FIG. 6 is a schematic plan view showing a cornering force generated when a vehicle turns in a conventional double wishbone suspension and a vehicle rearward force resulting therefrom.

[Explanation of symbols]

 10 ... Carrier 14 ... Upper arm 16 ... Lower arm 18 ... Ball joint 20,22 ... Joint 26 ... Ball joint 28,30 ... Joint 48,54 ... Rubber bush 56 ... First chamber space 58 ... Second chamber space 60 ... Conduit

Claims (1)

Claim: What is claimed is: 1. A carrier for rotatably supporting a wheel, and a pair of two inner ends which are pivotally attached to the carrier at outer ends thereof and are substantially separated from each other in the vehicle longitudinal direction. An upper arm having a first chamber space therein and one of the pair of elastic bushes pivotally supported by the vehicle body through an elastic bush of the upper bush and an outer end of the upper arm that are pivotally attached to the carrier and are substantially separated from each other in the vehicle longitudinal direction.
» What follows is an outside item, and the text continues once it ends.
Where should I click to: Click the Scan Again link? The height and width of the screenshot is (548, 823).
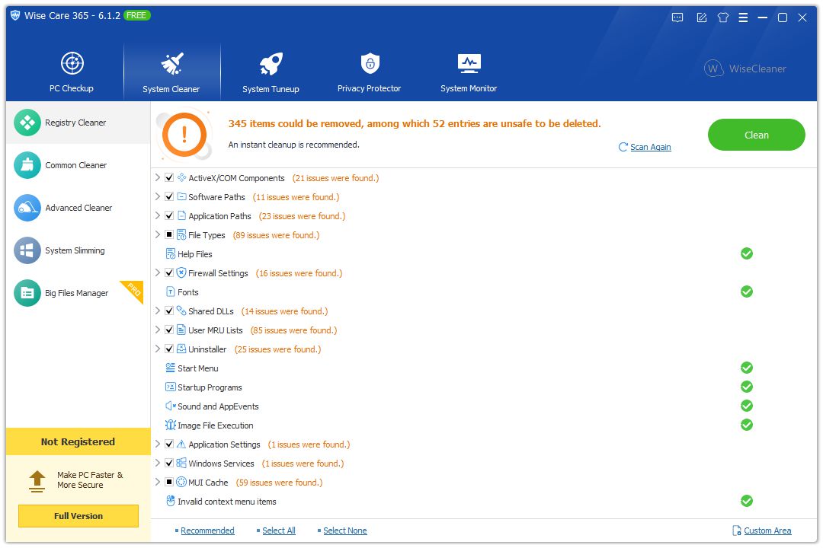650,147
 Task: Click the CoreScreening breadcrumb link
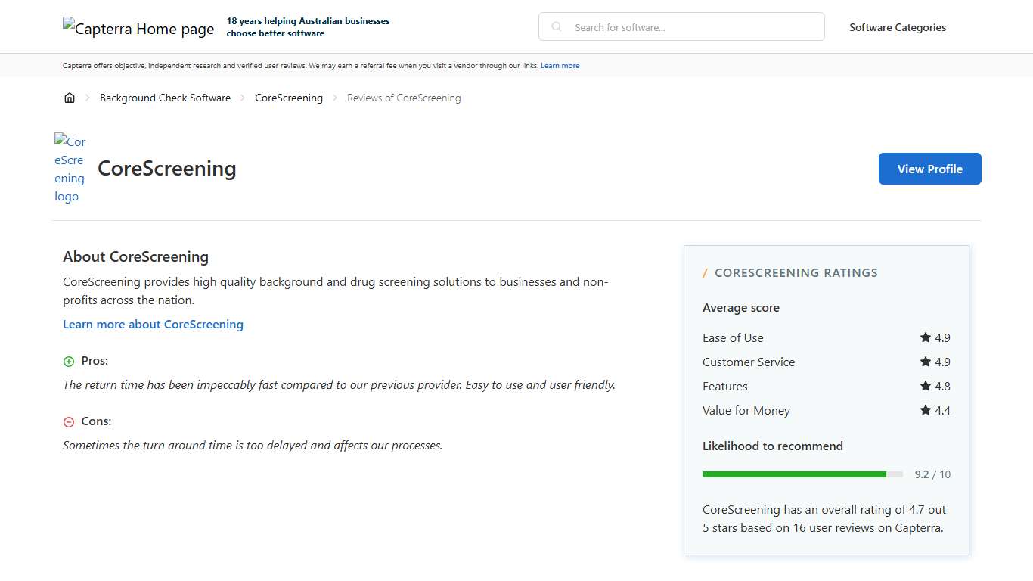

One of the pair of elastic bushes is pivotally supported on the vehicle body by a pair of elastic bushes at the two inner ends of the lower arm having a second chamber space therein, the first chamber space and the first chamber space. A conduit for communicating with the second chamber space, and one of the first and second chamber spaces is pivoted relative to the vehicle body so that the outer end of the corresponding arm moves rearward of the vehicle. It is provided at the site that receives compression deformation when moved, Note that the other of the first and second chamber spaces is provided in a portion that undergoes tensile deformation when the corresponding arm pivots relative to the vehicle body so that the outer end of the corresponding arm moves rearward of the vehicle. Double wishbone suspension.